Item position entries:
-----

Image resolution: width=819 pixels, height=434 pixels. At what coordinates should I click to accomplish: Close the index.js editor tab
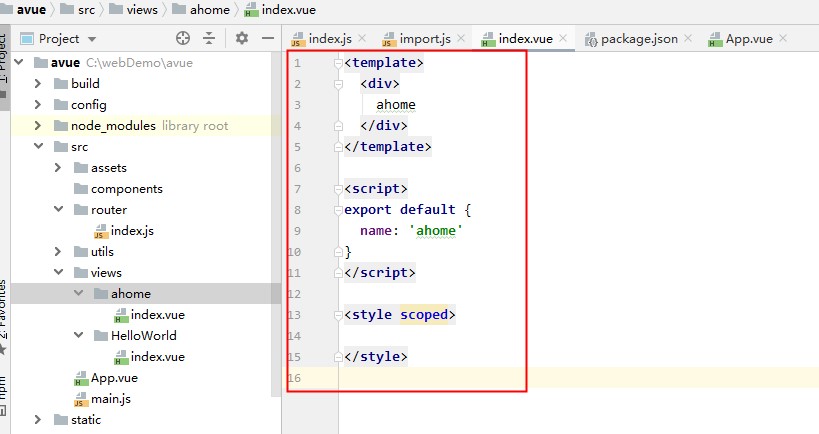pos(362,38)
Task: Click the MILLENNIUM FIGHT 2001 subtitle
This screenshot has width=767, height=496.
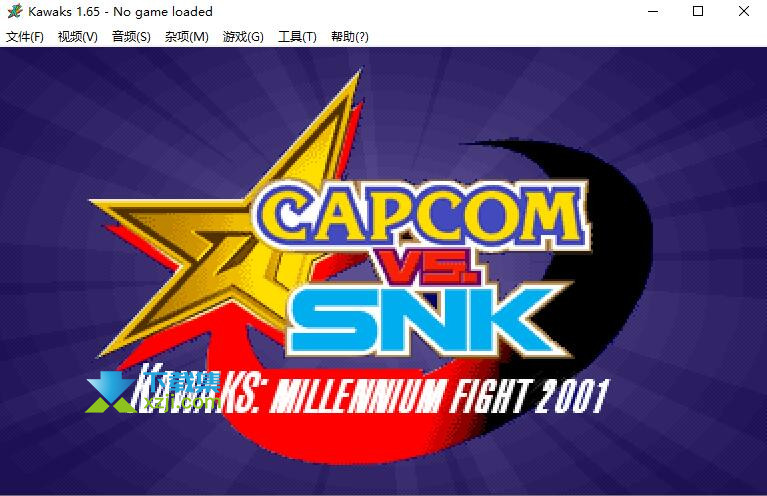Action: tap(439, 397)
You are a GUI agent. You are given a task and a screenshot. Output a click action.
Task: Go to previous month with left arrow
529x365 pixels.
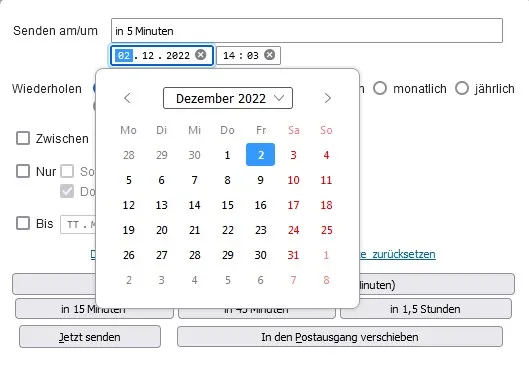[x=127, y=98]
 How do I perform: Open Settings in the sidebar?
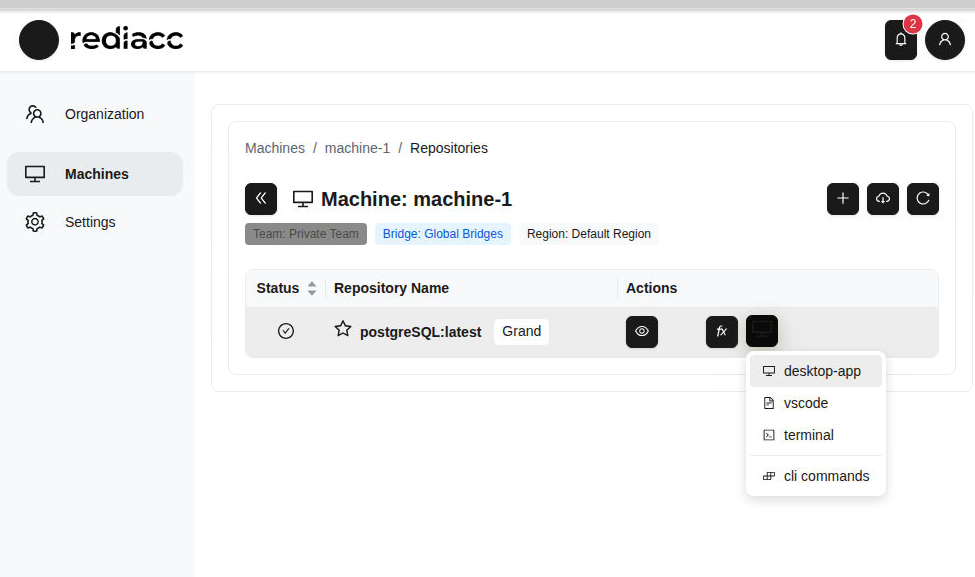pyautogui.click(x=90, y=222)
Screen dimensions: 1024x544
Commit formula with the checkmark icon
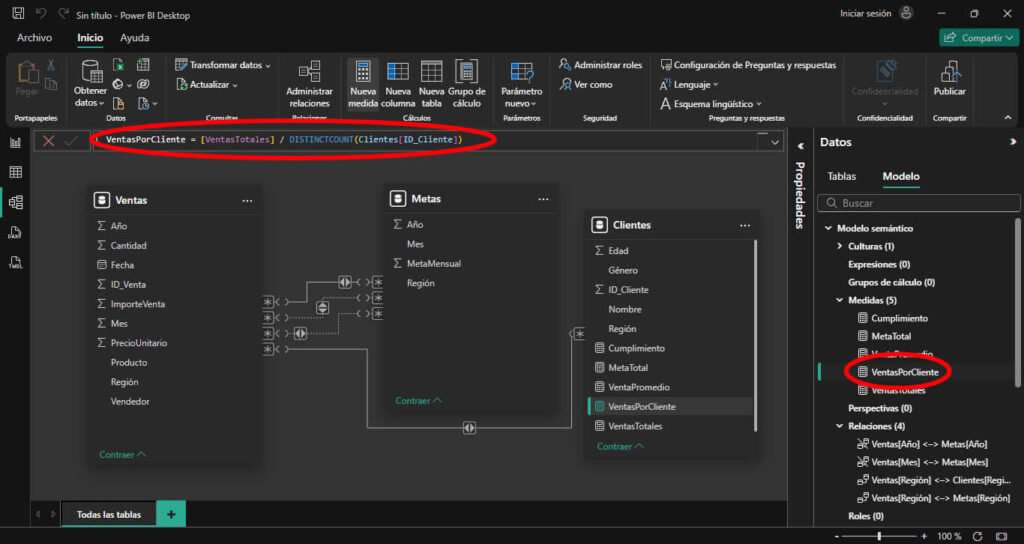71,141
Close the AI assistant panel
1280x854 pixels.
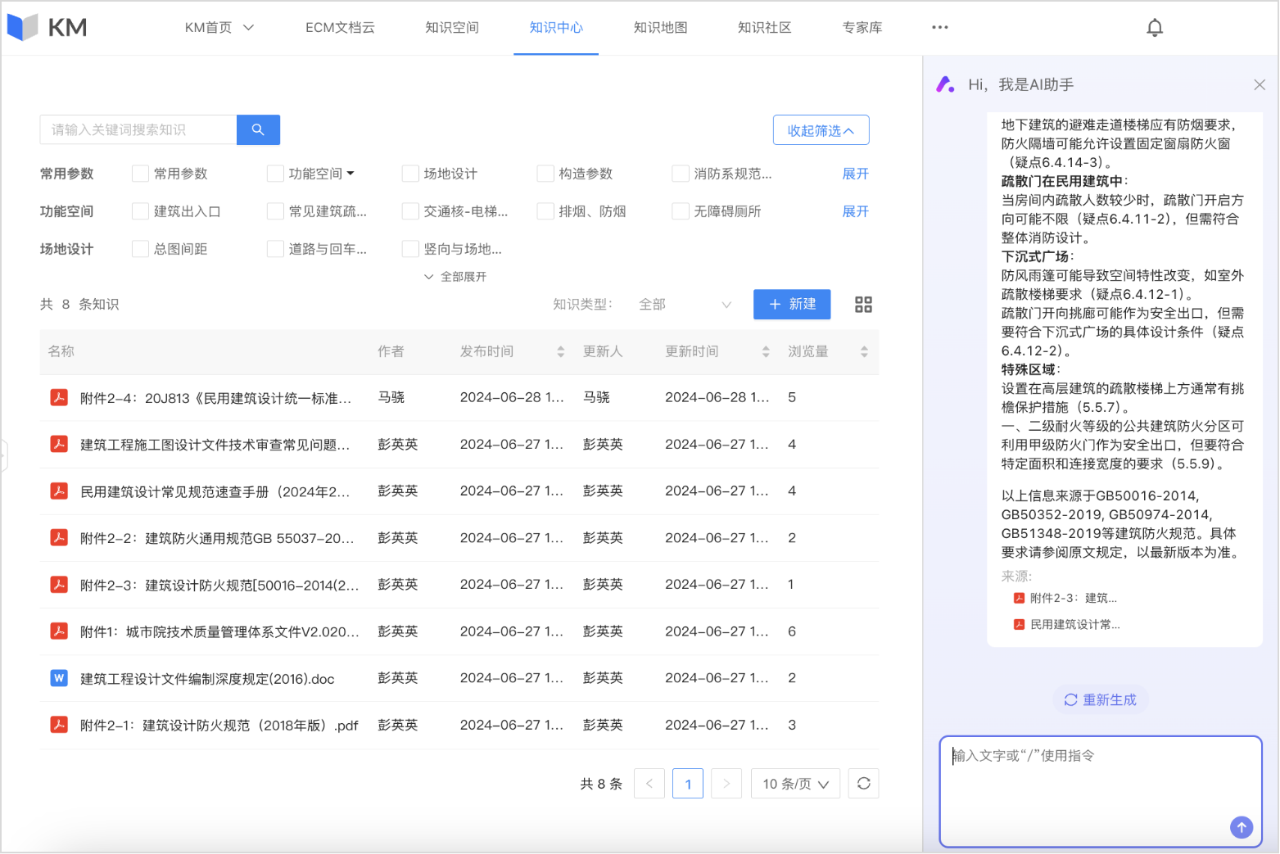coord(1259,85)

-----

● The request
Count the lines of the rows above that contain the string "height". Give only the number.

● Response to the task
2